Once a tooth is fully-grown, it can survive without a pulp. If the pulp of a tooth becomes infected, a root canal (or endodontic treatment) is needed. When this treatment is performed, the pulp is removed.

During your regular check-up, your dentist checks for infection and damage to teeth, even though you may not notice any signs of tooth trouble. If trouble is spotted and you need a root canal, your dentist may do it, or refer you to a dental specialist with at least two years of extra university training in this area. Root canal specialists are called endodontists.

If your child's baby (or primary) tooth is damaged, your dentist may refer you to a pediatric dentist. If you notice a problem with a tooth, do not wait until it hurts. Call your dentist as soon as you injure a tooth or notice a cavity or loose filling. If you get attention quickly, there is a better chance that damage can be prevented and the tooth saved.

When Root Canal Treatment is Needed?

The pulp inside a tooth can be damaged by cracks in the tooth, deep cavities or accidents. Germs (or bacteria) can get into the tooth and lead to infected tooth pulp. This situation may cause pain and/or swelling. Sometimes, the pulp becomes infected or dies, but does not cause any pain.

Your dentist may notice:

  • changes in the colour of the tooth,
  • changes in your gums, or
  • changes picked up by a dental x-ray.

Sometimes, if a great deal of dental work is needed, your dentist can tell from your exam and x-rays that the pulp of a tooth is not likely to survive. In all these cases, root canal treatment can ease or prevent symptoms, and save the tooth.

How it is done?

  • Step 1. A member of the dental team will place a rubber dam around the tooth. This dam protects the tooth from germs in your saliva while the work is being done.
  • Step 2. Your dentist or endodontist may give you "freezing" (or anesthetic). In some cases, anesthetic is not needed.
  • Step 3. Your dentist or endodontist will make a small opening in the tooth to reach the root canal system and the damaged pulp.
  • Step 4. Your dentist will take out the pulp by cleaning and enlarging the root canal system with very fine dental tools (or instruments).
  • Step 5. Then he or she will fill and seal the root canal with a rubber-like material (called guttapercha) after it has been cleaned.
  • Step 6 Your dentist or endodontist will seal the opening of the tooth with either a temporary or permanent filling.

Things to Consider:

Root canal treatment may be completed in one appointment, or it may take two or more visits. It depends on the complexity of the root canal system and on the degree of pulp damage. Sometimes, if the infection has spread from the tooth to the bone (or abscess), the infection may have to be drained before the root can be filled.

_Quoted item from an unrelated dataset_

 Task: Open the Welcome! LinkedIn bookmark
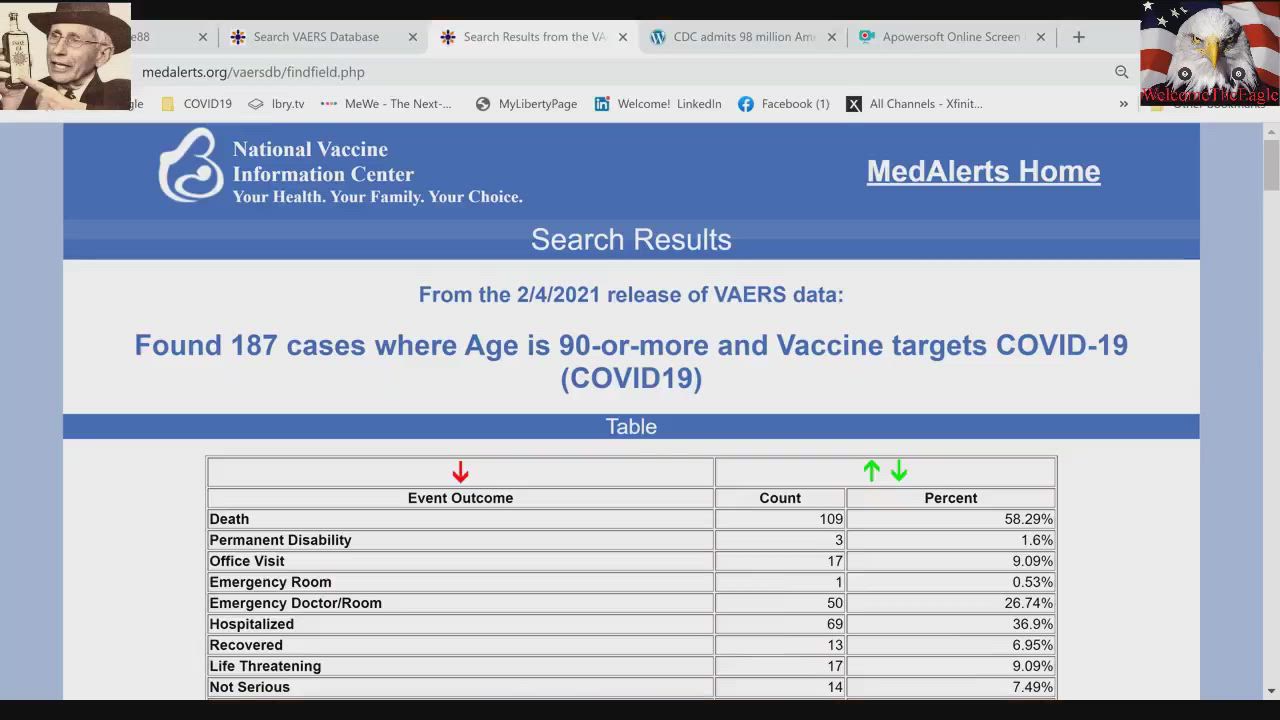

After root canal treatment, your tooth may be tender for one or two weeks. Bad pain or swelling are not common. If the pain is severe, call your dentist or endodontist. After a root canal, your tooth has to be fixed (or restored) to look, feel and work as much like a natural tooth as possible. Your dentist may use a filling or a crown to restore your tooth. It depends on the strength of the part of the tooth that's left. A back tooth will likely need a crown, because chewing puts a great deal of force on back teeth. If not enough of the tooth is left, your dentist may use a post to help hold the crown on. A tooth that has become dark may be bleached, crowned or covered with a veneer.You can still get a cavity or gum disease after a root canal. It does not protect your tooth from other types of damage.

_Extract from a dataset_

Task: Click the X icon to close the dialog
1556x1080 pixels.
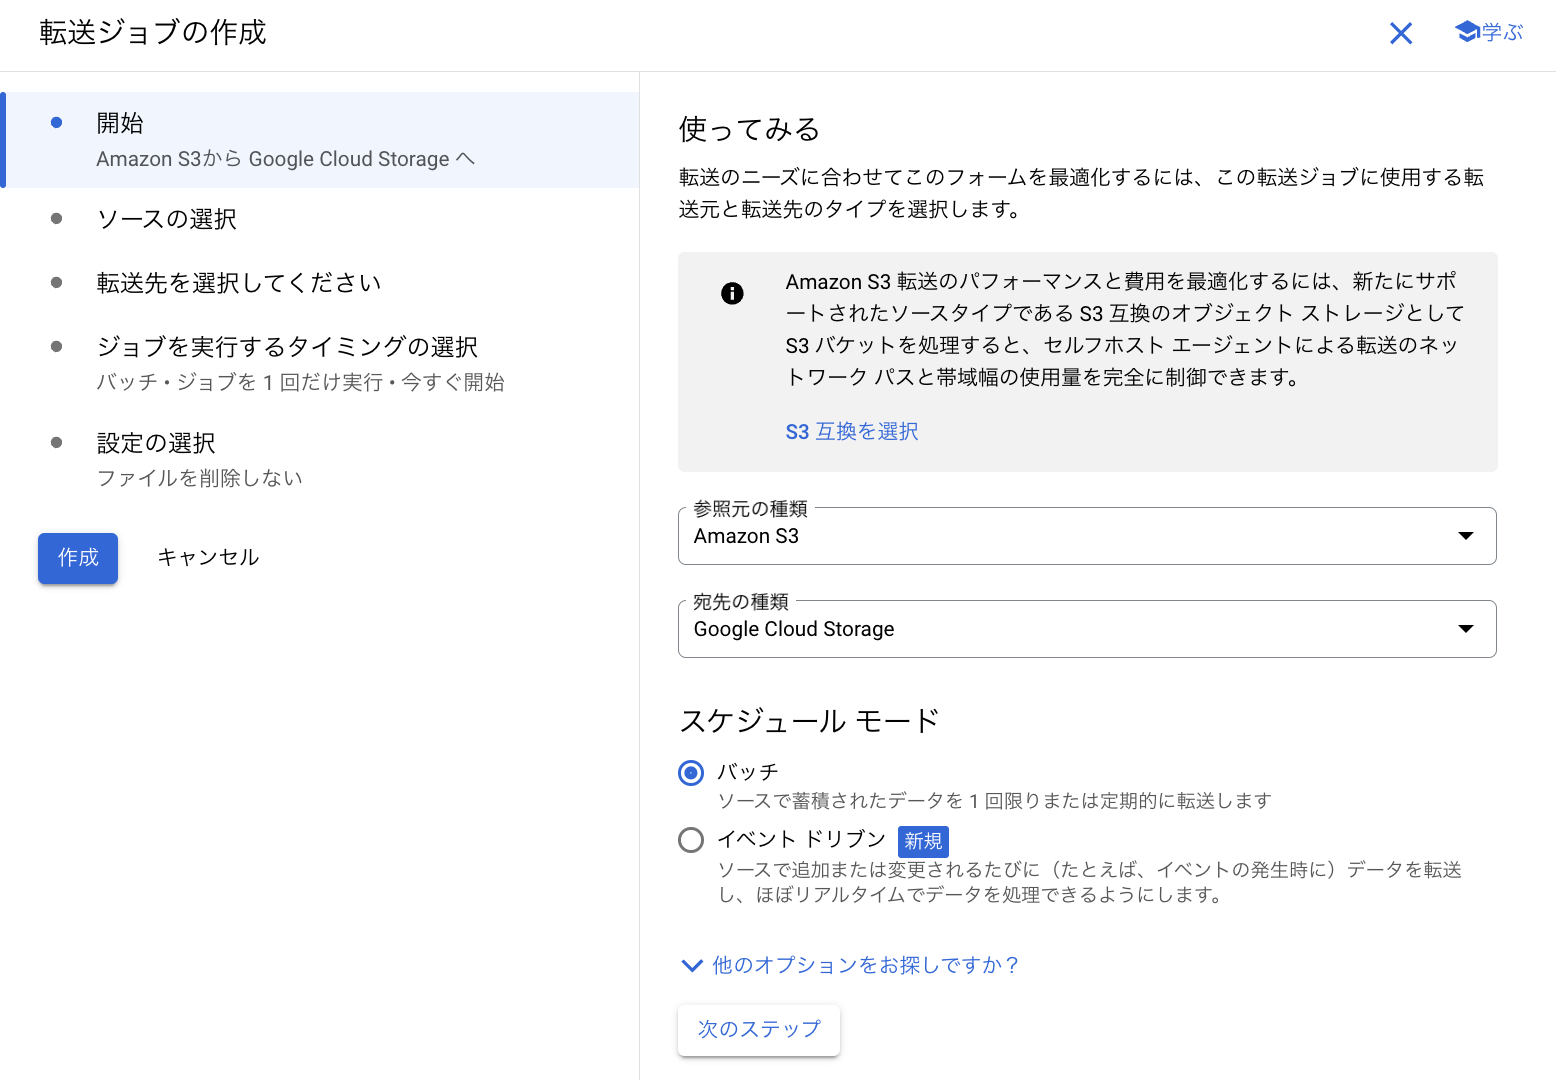Action: pos(1401,33)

Root Canal Re-treatment and Root Canal Surgery:

Most of the time, a root canal is a success, but in some cases, a second root canal is needed. This procedure is called re-treatment. The root canal filling material is taken out, and the canal is re-cleaned, reshaped and refilled. A dentist or an endodontist may perform root canal surgery when a regular root canal cannot be done, or when it has not worked.

Surgery is done to:

  • check the end of the root for cracks (or fractures);
  • remove parts of the root that could not be cleaned during regular root canal treatment;
  • clear up an infection that did not heal after regular treatment.

All dentists learn to do root canal treatment in dental school, but because re-treatment and surgery are more complex, your dentist may refer you to an endodontist.

Most of the time, a tooth that has had a root canal can be saved, but there are cases where all efforts to save a tooth fail and the tooth must be pulled (or extracted).